**Exercise details:**
Put the entries below into a numbered list, one line per item, omitting any blank lines.

• • •

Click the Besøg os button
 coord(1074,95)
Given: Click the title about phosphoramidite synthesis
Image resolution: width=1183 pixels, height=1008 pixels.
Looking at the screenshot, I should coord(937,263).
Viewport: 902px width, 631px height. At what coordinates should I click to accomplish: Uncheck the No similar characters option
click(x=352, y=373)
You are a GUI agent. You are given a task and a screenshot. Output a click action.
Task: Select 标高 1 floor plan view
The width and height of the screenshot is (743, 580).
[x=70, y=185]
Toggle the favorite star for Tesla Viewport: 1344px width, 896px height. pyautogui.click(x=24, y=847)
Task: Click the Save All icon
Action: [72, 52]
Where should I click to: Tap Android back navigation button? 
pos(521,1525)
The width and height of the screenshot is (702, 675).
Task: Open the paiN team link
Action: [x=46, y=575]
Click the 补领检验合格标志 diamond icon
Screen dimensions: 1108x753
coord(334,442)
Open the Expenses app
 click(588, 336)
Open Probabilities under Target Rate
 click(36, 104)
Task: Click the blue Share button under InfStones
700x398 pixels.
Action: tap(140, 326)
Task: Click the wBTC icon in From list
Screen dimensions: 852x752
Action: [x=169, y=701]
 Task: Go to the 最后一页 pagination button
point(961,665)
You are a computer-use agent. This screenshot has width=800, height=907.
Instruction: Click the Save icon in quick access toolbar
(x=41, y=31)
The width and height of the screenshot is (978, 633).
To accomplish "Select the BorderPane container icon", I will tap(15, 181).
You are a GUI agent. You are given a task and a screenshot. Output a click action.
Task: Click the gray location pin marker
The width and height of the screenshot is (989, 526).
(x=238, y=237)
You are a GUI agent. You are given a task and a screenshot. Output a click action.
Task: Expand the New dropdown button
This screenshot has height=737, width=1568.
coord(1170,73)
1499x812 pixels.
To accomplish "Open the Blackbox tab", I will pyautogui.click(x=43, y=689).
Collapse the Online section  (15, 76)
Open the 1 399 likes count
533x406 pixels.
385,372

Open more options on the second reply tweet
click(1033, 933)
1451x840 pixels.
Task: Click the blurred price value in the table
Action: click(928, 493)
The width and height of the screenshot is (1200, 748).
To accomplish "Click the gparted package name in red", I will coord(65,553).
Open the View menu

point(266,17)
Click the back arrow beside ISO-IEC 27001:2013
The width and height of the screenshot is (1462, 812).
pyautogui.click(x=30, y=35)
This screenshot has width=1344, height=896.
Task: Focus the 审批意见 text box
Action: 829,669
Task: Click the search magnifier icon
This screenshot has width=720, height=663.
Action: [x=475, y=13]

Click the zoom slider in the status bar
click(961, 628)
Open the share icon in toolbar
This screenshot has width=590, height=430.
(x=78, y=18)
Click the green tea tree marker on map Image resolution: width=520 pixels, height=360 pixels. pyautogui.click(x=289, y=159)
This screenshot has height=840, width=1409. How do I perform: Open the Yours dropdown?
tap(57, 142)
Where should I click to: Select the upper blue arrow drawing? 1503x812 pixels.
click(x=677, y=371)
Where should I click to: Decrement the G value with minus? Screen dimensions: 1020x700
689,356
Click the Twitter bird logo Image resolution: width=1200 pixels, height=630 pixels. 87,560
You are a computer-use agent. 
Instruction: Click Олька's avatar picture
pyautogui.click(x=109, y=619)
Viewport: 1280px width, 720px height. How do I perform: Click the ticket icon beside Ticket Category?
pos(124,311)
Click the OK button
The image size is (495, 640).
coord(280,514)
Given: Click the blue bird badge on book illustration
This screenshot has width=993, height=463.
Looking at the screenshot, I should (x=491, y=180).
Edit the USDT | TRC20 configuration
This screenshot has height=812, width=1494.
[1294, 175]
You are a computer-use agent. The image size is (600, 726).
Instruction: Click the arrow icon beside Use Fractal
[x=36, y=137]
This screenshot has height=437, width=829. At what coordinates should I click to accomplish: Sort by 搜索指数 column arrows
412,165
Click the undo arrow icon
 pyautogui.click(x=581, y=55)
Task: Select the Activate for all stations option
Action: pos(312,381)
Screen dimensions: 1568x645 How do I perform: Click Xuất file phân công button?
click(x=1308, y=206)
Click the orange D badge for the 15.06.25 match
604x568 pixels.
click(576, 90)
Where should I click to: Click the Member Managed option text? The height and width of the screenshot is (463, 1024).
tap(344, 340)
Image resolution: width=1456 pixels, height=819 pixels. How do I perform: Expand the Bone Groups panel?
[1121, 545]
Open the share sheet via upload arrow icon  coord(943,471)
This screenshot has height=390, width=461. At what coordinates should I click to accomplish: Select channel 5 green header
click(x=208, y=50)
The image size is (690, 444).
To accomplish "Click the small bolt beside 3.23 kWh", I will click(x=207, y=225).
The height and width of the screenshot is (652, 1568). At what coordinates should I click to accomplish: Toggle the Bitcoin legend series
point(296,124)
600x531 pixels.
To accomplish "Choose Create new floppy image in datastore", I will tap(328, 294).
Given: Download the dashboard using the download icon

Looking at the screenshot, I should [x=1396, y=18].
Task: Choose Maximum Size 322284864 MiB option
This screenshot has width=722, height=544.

• • •

**The result:**
1. Click the Besøg os button
2.  coord(1074,95)
3. Given: Click the title about phosphoramidite synthesis
4. Image resolution: width=1183 pixels, height=1008 pixels.
5. Looking at the screenshot, I should coord(937,263).
6. Viewport: 902px width, 631px height. At what coordinates should I click to accomplish: Uncheck the No similar characters option
7. click(x=352, y=373)
8. You are a GUI agent. You are given a task and a screenshot. Output a click action.
9. Task: Select 标高 1 floor plan view
10. The width and height of the screenshot is (743, 580).
11. [x=70, y=185]
12. Toggle the favorite star for Tesla Viewport: 1344px width, 896px height. pyautogui.click(x=24, y=847)
13. Task: Click the Save All icon
14. Action: [72, 52]
15. Where should I click to: Tap Android back navigation button? 
16. pos(521,1525)
17. The width and height of the screenshot is (702, 675).
18. Task: Open the paiN team link
19. Action: [x=46, y=575]
20. Click the 补领检验合格标志 diamond icon
21. Screen dimensions: 1108x753
22. coord(334,442)
23. Open the Expenses app
24.  click(588, 336)
25. Open Probabilities under Target Rate
26.  click(36, 104)
27. Task: Click the blue Share button under InfStones
28. 700x398 pixels.
29. Action: tap(140, 326)
30. Task: Click the wBTC icon in From list
31. Screen dimensions: 852x752
32. Action: [x=169, y=701]
33.  Task: Go to the 最后一页 pagination button
34. point(961,665)
35. You are a computer-use agent. This screenshot has width=800, height=907.
36. Instruction: Click the Save icon in quick access toolbar
37. (x=41, y=31)
38. The width and height of the screenshot is (978, 633).
39. To accomplish "Select the BorderPane container icon", I will tap(15, 181).
40. You are a GUI agent. You are given a task and a screenshot. Output a click action.
41. Task: Click the gray location pin marker
42. The width and height of the screenshot is (989, 526).
43. (x=238, y=237)
44. You are a GUI agent. You are given a task and a screenshot. Output a click action.
45. Task: Expand the New dropdown button
46. This screenshot has height=737, width=1568.
47. coord(1170,73)
48. 1499x812 pixels.
49. To accomplish "Open the Blackbox tab", I will pyautogui.click(x=43, y=689).
50. Collapse the Online section  (15, 76)
51. Open the 1 399 likes count
52. 533x406 pixels.
53. 385,372
54. Open more options on the second reply tweet
55. click(1033, 933)
56. 1451x840 pixels.
57. Task: Click the blurred price value in the table
58. Action: click(928, 493)
59. The width and height of the screenshot is (1200, 748).
60. To accomplish "Click the gparted package name in red", I will coord(65,553).
61. Open the View menu
62. point(266,17)
63. Click the back arrow beside ISO-IEC 27001:2013
64. The width and height of the screenshot is (1462, 812).
65. pyautogui.click(x=30, y=35)
66. This screenshot has width=1344, height=896.
67. Task: Focus the 审批意见 text box
68. Action: 829,669
69. Task: Click the search magnifier icon
70. This screenshot has width=720, height=663.
71. Action: [x=475, y=13]
72. Click the zoom slider in the status bar
73. click(961, 628)
74. Open the share icon in toolbar
75. This screenshot has width=590, height=430.
76. (x=78, y=18)
77. Click the green tea tree marker on map Image resolution: width=520 pixels, height=360 pixels. pyautogui.click(x=289, y=159)
78. This screenshot has height=840, width=1409. How do I perform: Open the Yours dropdown?
79. tap(57, 142)
80. Where should I click to: Select the upper blue arrow drawing? 1503x812 pixels.
81. click(x=677, y=371)
82. Where should I click to: Decrement the G value with minus? Screen dimensions: 1020x700
83. 689,356
84. Click the Twitter bird logo Image resolution: width=1200 pixels, height=630 pixels. 87,560
85. You are a computer-use agent. 
86. Instruction: Click Олька's avatar picture
87. pyautogui.click(x=109, y=619)
88. Viewport: 1280px width, 720px height. How do I perform: Click the ticket icon beside Ticket Category?
89. pos(124,311)
90. Click the OK button
91. The image size is (495, 640).
92. coord(280,514)
93. Given: Click the blue bird badge on book illustration
94. This screenshot has width=993, height=463.
95. Looking at the screenshot, I should (x=491, y=180).
96. Edit the USDT | TRC20 configuration
97. This screenshot has height=812, width=1494.
98. [1294, 175]
99. You are a computer-use agent. The image size is (600, 726).
100. Instruction: Click the arrow icon beside Use Fractal
101. [x=36, y=137]
102. This screenshot has height=437, width=829. At what coordinates should I click to accomplish: Sort by 搜索指数 column arrows
103. 412,165
104. Click the undo arrow icon
105.  pyautogui.click(x=581, y=55)
106. Task: Select the Activate for all stations option
107. Action: pos(312,381)
108. Screen dimensions: 1568x645 How do I perform: Click Xuất file phân công button?
109. click(x=1308, y=206)
110. Click the orange D badge for the 15.06.25 match
111. 604x568 pixels.
112. click(576, 90)
113. Where should I click to: Click the Member Managed option text? The height and width of the screenshot is (463, 1024).
114. tap(344, 340)
115. Image resolution: width=1456 pixels, height=819 pixels. How do I perform: Expand the Bone Groups panel?
116. [1121, 545]
117. Open the share sheet via upload arrow icon  coord(943,471)
118. This screenshot has height=390, width=461. At what coordinates should I click to accomplish: Select channel 5 green header
119. click(x=208, y=50)
120. The image size is (690, 444).
121. To accomplish "Click the small bolt beside 3.23 kWh", I will click(x=207, y=225).
122. The height and width of the screenshot is (652, 1568). At what coordinates should I click to accomplish: Toggle the Bitcoin legend series
123. point(296,124)
124. 600x531 pixels.
125. To accomplish "Choose Create new floppy image in datastore", I will tap(328, 294).
126. Given: Download the dashboard using the download icon
127. Looking at the screenshot, I should [x=1396, y=18].
128. Task: Choose Maximum Size 322284864 MiB option
129. This screenshot has width=722, height=544.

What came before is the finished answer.